Como qual tipo de música a música celestial soava? Ninguém jamais escutou como a música celestial se parecia.
Mas se existisse uma forma de música que pudesse derreter o coração de alguém, e até mesmo sua alma, essa música seria o mais próximo de uma música celestial que poderia ser ouvida na terra. A música que Fu Hongxue estava escutando certamente se qualificaria pra ser música celestial.
Mas Fu Hongxue não derreteu.
Ele sentou ali escutando, mas permaneceu imóvel e quieto. De repente, oito homens vestidos com casacos pretos com faixas de seda coloridas amarradas à cintura entraram na taverna em passos rápidos. Todos eles carregavam cestos de bambu; essas cestas continham itens peculiares, incluindo trapos de pano e vassouras.
Nenhum deles parou pra olhar Fu Hongxue. Uma vez na taverna, eles começaram a limpá-la e arrumá-la. Todos eles trabalharam rapidamente.
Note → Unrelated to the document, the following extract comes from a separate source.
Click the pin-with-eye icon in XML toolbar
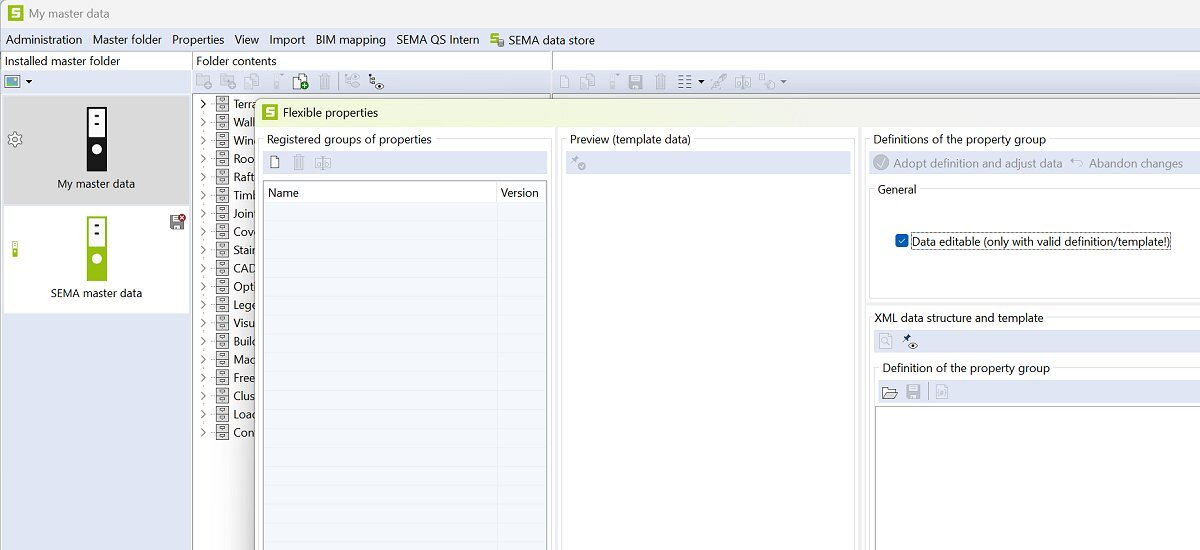The height and width of the screenshot is (550, 1200). (910, 342)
Eles não apenas trabalharam rapidamente, como também foram muito eficientes.
A taverna dilapidada teve uma transformação milagrosa em um período muito curto de tempo.
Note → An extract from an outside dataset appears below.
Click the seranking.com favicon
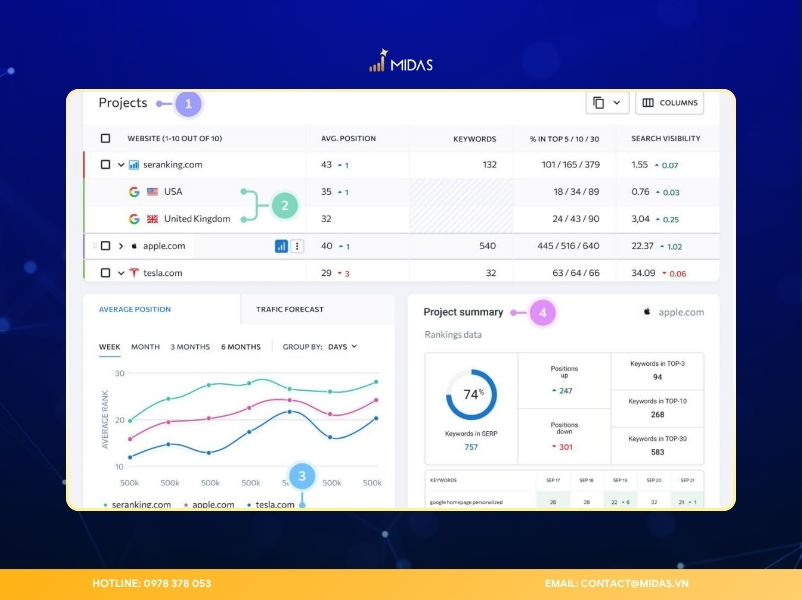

Cada recanto e fenda foram limpos até que não restasse um grão de poeira. O papel de parede foi colocado e contas penduradas na frente das molduras das portas. Havia toalhas de mesa em todas as mesas e até um tapete vermelho no chão. Apenas o canto que Fu Hongxue estava sentado permaneceu intocado.
Assim que os oito homens terminaram a limpeza, eles pararam em posição de sentido perto da entrada da taverna. Quatro mulheres vestidas com cores vivas entraram na taverna, segurando cestas de bambu. Elas colocaram flores frescas, comida e vinho sobre uma mesa.
Uma fileira de músicos de cordas entrou, tocando uma bela música.
Uma única batida de tambor podia ser ouvida entre a música. Já era meia-noite. Da janela, uma figura solitária podia ser vista, vestida de branco, segurando o tambor de um vigia. Ele parecia um espírito sozinho na escuridão.
De onde veio esse vigia noturno?
Estava ele constantemente lembrando as pessoas da vinda da morte?
De quem ele estava lembrando dessa vez?
Depois que a reverberação do tambor do vigia terminou, a música começou:
"A estrada para o horizonte, Um caminho sem volta, O homem quebrou sua alma no horizonte, Mas a alma foi quebrada antes de chegar no horizonte..."
A música ainda não havia terminado. Mas um Yan Nanfei aparentemente bêbado já estava entrando na taverna.